Pankhurst’s organisation had, for the moment, dropped out of the fusion process – but this did not mean that full clarity had been achieved in the nascent CPGB: a considerable degree of confusion existed among the delegates, ranging from Pankhurst-style ultra-leftism to right-leaning opportunism. Primarily, this reflected the political immaturity of revolutionaries in Britain and the fact that written material by Lenin and other Bolsheviks in Russia on their work in the tsarist duma was still largely unavailable.4

By implication, the motion on parliament submitted by the Joint Provisional Committee represented a repudiation of the sterile abstentionism of Pankhurst and her co-thinkers. It helped clarify the position of communists in Britain and laid the basis for highly effective parliamentary interventions during the early 1920s. As such it represented a significant and positive step towards the successful revolutionary parliamentarism pursued so energetically by the Bolsheviks.

The resolution was seconded, and it was agreed, on the suggestion of the chair, that the discussion should take the form of a debate for and against parliamentary action, leaving till later any possible amendments. Thirteen spoke in favour of the motion, six against. The resolution was moved by comrade Tom Bell for the Joint Provisional Committee and this is how the official account of the congress reported his speech.

William Sarsfield

Tom Bell’s speech

So far as the Joint Provisional Committee were concerned, the Communist Unity Group and the BSP were in complete agreement upon the need for and the advisability of taking parliamentary action, but the present resolution had arisen in the course of negotiations with the WSF and had been held very important at the time.

After the defection of the WSF the resolution might have been cleared off, since there was no point of difference between the remaining groups that made up the Unity Committee; but, as there was still a considerable amount of hesitancy in many groups on the question of parliamentary action, for and against, it had been thought better to allow the question to be ventilated at the conference, that being the safest and simplest way to make the position clear, so far as parliamentary action was concerned. It would be seen that the resolution from the very first repudiated the reformist idea that a sound revolution could be achieved by the ordinary methods of parliamentary democracy.

In this respect its point of view was common to communist parties internationally at the present time. He and those who agreed with him did not believe that it was possible to effect a peaceful transformation in the parliamentary bourgeois democracy, as understood today, and thereby to work out the emancipation of the working class; they believed that the parliamentary institution as it existed today, the constituency in itself, was entirely foreign to the purpose of the communist state of society they had in mind. Consequently, in preference to the parliamentary constituency, they rather looked to the more direct method of representation as expressed through the workers’ committees, whether in industrial or social life.

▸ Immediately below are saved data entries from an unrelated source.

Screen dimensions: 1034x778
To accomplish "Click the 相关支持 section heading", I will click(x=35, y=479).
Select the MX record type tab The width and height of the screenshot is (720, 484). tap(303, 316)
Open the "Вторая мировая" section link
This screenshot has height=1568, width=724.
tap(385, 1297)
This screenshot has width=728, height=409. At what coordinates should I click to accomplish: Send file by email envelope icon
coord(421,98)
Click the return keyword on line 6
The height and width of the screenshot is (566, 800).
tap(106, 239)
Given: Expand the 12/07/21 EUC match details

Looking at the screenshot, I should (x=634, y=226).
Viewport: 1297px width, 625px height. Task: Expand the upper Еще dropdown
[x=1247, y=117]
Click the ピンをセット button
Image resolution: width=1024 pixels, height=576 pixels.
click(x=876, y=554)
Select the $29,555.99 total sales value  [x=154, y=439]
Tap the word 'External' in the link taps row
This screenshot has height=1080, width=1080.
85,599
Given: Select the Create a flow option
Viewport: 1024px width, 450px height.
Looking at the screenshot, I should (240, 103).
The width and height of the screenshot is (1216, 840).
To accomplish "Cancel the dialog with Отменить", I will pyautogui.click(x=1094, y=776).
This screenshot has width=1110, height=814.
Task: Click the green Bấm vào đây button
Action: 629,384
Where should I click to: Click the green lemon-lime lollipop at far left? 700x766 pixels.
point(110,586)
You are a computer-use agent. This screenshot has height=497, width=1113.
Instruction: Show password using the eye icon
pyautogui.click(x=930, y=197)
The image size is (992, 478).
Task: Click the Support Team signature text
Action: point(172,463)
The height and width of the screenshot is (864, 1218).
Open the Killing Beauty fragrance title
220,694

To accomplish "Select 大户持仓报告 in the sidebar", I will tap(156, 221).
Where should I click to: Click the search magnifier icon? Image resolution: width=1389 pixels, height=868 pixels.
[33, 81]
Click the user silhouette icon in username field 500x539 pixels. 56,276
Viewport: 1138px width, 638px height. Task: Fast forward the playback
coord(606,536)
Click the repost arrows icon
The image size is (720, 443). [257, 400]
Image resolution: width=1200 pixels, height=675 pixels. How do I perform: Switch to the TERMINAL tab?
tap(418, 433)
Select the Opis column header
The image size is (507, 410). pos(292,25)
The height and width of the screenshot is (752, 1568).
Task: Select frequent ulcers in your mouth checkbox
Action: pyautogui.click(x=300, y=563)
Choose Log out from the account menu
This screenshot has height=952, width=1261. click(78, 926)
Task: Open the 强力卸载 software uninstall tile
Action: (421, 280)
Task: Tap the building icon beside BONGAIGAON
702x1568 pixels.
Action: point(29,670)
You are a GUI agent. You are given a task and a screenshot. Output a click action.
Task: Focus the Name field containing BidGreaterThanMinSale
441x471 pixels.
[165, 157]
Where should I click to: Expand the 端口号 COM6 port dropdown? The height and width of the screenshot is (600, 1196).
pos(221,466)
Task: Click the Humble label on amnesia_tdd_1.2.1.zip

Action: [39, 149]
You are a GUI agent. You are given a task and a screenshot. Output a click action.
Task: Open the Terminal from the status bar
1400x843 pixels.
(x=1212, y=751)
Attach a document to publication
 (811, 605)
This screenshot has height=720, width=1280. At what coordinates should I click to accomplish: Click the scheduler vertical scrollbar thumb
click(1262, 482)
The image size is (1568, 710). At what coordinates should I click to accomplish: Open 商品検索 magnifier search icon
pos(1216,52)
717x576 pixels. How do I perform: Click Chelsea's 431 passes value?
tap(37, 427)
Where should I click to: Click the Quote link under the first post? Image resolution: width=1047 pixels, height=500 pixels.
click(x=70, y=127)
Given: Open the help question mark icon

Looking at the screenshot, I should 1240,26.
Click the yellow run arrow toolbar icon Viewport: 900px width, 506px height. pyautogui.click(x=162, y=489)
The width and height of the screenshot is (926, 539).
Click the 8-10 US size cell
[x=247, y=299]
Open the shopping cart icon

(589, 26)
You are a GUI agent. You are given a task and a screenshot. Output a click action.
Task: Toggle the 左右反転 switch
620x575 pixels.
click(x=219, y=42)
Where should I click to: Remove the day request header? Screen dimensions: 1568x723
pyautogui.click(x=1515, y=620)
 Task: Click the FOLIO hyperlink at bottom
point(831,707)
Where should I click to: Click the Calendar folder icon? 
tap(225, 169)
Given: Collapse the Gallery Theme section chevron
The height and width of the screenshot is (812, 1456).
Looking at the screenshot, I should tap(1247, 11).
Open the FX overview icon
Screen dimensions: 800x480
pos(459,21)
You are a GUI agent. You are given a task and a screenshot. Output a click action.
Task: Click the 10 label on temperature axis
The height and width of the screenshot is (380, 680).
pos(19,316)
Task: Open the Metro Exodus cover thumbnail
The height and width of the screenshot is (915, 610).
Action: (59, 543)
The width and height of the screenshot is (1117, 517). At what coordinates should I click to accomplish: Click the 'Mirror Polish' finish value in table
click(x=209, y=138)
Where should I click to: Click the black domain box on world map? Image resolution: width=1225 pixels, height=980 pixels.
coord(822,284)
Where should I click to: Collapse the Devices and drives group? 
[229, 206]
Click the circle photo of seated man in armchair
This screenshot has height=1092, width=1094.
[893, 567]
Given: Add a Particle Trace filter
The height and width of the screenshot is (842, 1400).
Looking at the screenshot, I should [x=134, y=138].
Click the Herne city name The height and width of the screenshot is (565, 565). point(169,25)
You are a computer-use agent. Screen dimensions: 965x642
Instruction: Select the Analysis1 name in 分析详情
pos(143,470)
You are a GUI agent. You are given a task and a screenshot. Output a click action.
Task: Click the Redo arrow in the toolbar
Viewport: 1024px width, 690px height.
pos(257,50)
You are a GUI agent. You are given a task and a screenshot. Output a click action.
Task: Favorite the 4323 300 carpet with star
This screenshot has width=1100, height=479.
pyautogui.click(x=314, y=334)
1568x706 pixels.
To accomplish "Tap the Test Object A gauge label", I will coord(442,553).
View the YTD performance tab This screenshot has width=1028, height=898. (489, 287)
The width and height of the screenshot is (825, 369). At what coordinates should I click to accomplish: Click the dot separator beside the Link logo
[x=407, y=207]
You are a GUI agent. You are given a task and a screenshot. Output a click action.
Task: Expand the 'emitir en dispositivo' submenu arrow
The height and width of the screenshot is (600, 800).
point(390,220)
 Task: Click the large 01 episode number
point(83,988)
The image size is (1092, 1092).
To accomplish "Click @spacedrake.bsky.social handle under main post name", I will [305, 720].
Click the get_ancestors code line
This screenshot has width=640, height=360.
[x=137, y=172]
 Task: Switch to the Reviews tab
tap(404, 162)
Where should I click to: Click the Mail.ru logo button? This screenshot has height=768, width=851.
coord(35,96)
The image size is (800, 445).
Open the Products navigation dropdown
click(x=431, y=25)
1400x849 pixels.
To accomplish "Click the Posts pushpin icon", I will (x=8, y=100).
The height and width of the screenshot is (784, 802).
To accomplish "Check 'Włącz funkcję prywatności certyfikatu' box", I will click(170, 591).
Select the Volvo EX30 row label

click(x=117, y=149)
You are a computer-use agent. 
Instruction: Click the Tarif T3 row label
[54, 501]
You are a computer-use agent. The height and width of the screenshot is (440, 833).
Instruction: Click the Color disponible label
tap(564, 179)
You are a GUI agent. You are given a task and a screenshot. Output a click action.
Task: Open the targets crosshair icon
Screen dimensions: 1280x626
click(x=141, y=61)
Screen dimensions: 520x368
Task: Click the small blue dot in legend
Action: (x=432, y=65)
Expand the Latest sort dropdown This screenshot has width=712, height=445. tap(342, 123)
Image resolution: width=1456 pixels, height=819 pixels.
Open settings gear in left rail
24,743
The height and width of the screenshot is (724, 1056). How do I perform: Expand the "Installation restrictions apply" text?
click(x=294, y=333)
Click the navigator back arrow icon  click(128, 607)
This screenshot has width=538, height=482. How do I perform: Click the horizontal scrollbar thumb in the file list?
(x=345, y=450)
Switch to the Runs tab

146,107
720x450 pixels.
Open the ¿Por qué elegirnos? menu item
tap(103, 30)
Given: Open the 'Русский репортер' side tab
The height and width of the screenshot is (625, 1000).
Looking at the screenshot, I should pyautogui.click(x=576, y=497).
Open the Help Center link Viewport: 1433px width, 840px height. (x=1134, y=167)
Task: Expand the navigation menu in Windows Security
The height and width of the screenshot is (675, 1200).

With regard to parliamentary and electoral action as providing a valuable means of propaganda and agitation towards the revolution, while they did not place any faith in the parliamentary institution in itself, and did not believe it was capable of fitting into the scheme of things that they as communists had in mind, nevertheless they thought it of considerable value to revolutionary propaganda not to shut the door on any avenue whatsoever that was going to liberate the minds of the masses from their superstitious faith in parliamentary democracy. He thought the best policy to adopt towards that particular objective was to demonstrate inside the House of Commons that, so far as the working class were concerned, there was nothing to be hoped for in that chamber.

By breaking the parliamentary precedents and conventionalities which played so large a part in shaping the minds of the workers, we could do a great deal to break down the reverence for parliamentary institutions that so many of our fellow workers had. This was a bone of contention, he knew; the contention arising because it was thought by some that, by going into the House of Commons, we were sacrificing some great principle.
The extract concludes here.